==== Extrait cité

Rien n’est laissé au hasard. L’accent est mis sur une méthode de plantation particulière, inspirée du botaniste japonais Akira Miyawaki : une grande densité pour une grande biodiversité. Les objectifs de cette approche reposent sur la sélection d’une trentaine d’espèces locales, adaptées à leur climat nécessitant très peu l’intervention et l’entretien de l’homme. Pas question d’exploiter les ressources de la forêt, le but est de recréer un écosystème forestier autonome et durable.
« J’appelle ça le chantier vital »
Trees Everywhere a d’ailleurs trouvé d’autres communes intéressées localement, comme à Florange où 6 000 arbres sont déjà plantés au complexe de Bétange. 12 autres sur l’ensemble de la France sont favorables à l’initiative, « encore en démarrage », selon sa dirigeante. Elle ajoute :
« J’appelle ça le chantier vital, comment va-t-on parvenir dans le monde actuel à réparer tout ce que nous avons bétonné ? Il y a beaucoup de solutions qui existent aujourd’hui, c’est très encourageant. »

========

| Travail à faire |
Prolongez l'extrait sur la plantation de forêts selon la méthode Miyawaki en reprenant juste après sa dernière phrase. Les enregistrements n'ont aucun rôle ici.

==== Entrées de données

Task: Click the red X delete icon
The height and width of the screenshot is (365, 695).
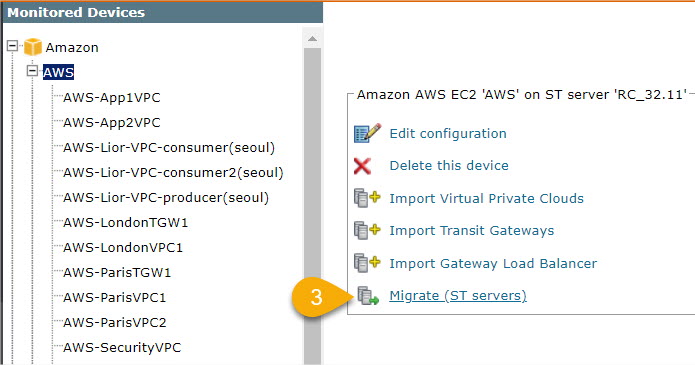Action: [x=362, y=166]
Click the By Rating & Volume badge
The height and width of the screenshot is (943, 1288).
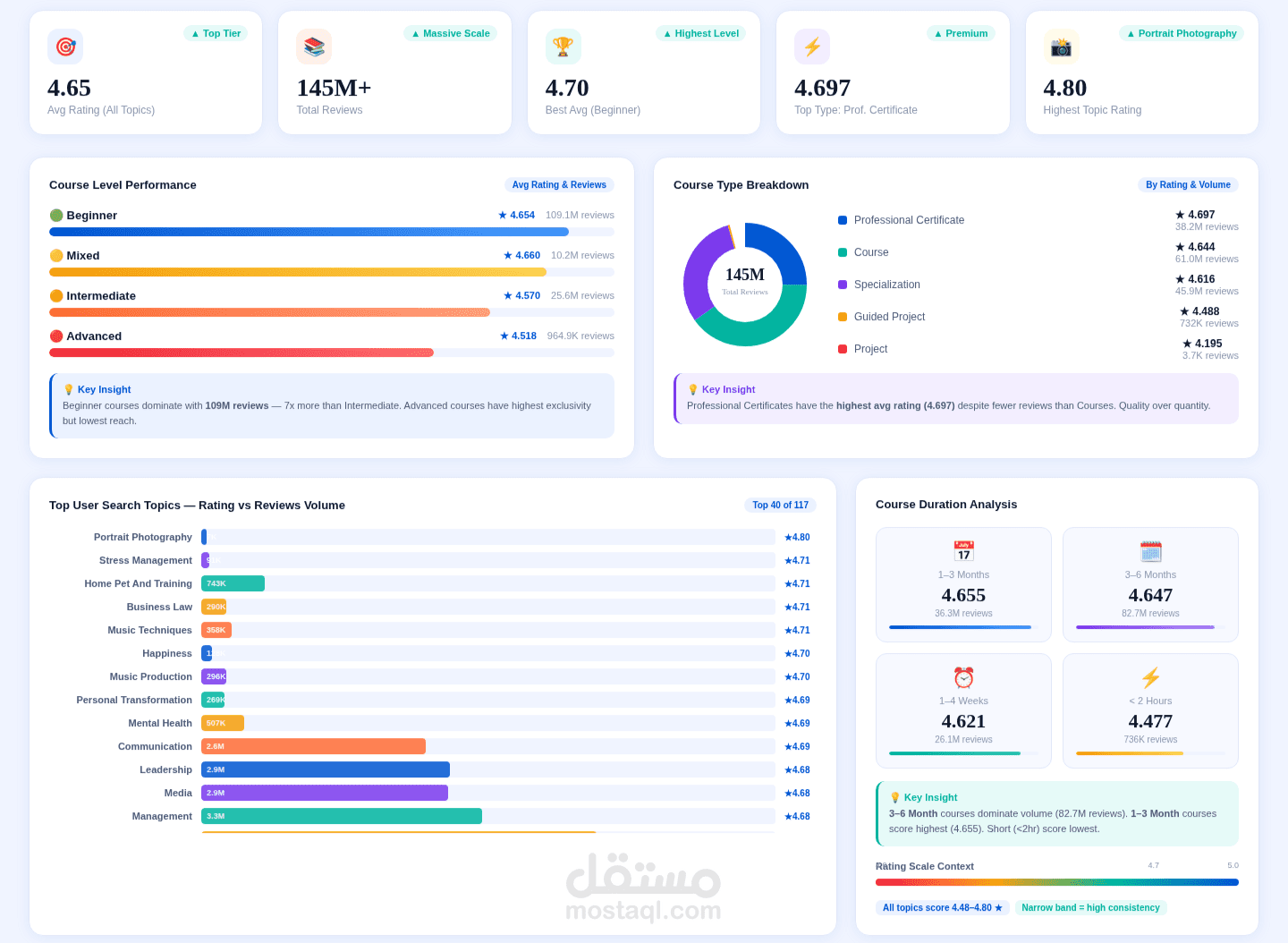(x=1188, y=185)
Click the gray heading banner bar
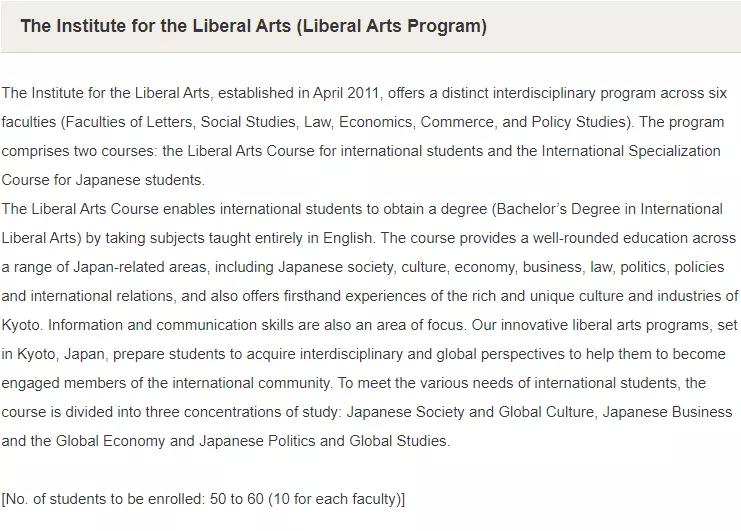This screenshot has height=531, width=741. click(x=370, y=26)
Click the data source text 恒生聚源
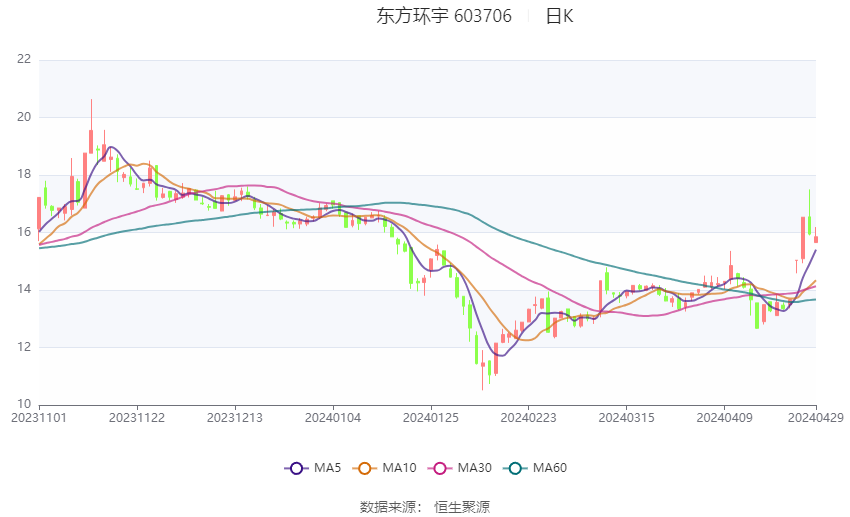 pyautogui.click(x=462, y=507)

========

| Résultat obtenu |
En attendant, il faut bien lui trouver un nom à cette forêt. Les mieux placés pour y répondre sont encore les riverains mis à contribution par la page Facebook de la ville de Metz, le 1er août. Parmi les quatre noms retenus : Forêt de la ronde, Forêt des ponts, Forêt du chemin noir et Forêt Jean Laheurte, les Messins ont à priori tranché pour la deuxième proposition.
En vert et contre toute attente
Disons-le, rien ne présageait le retour en force des écorces. L’espace connaît d’abord l’Arsenal III, un site militaire bâti en 1919. Son dernier occupant, l’Établissement Régional du Matériel de l’Armée de Terre, quitte les lieux en 1992, laissant vacant un espace de 5 hectares en milieu urbain à quelque 5 minutes du centre-ville de Metz.
L’EPF Lorraine (Établissement Public Foncier) a d’abord pour projet de recycler les bâtiments en un centre de rétention administrative. Mais les risques d’inondation étant trop importants, le projet avorte. Le terrain passe ensuite des mains du ministère de la Défense à celles de la communauté d’agglomération, qui y mène des travaux de désamiantage et de démolition sur l’ensemble des bâtiments à partir de 2011.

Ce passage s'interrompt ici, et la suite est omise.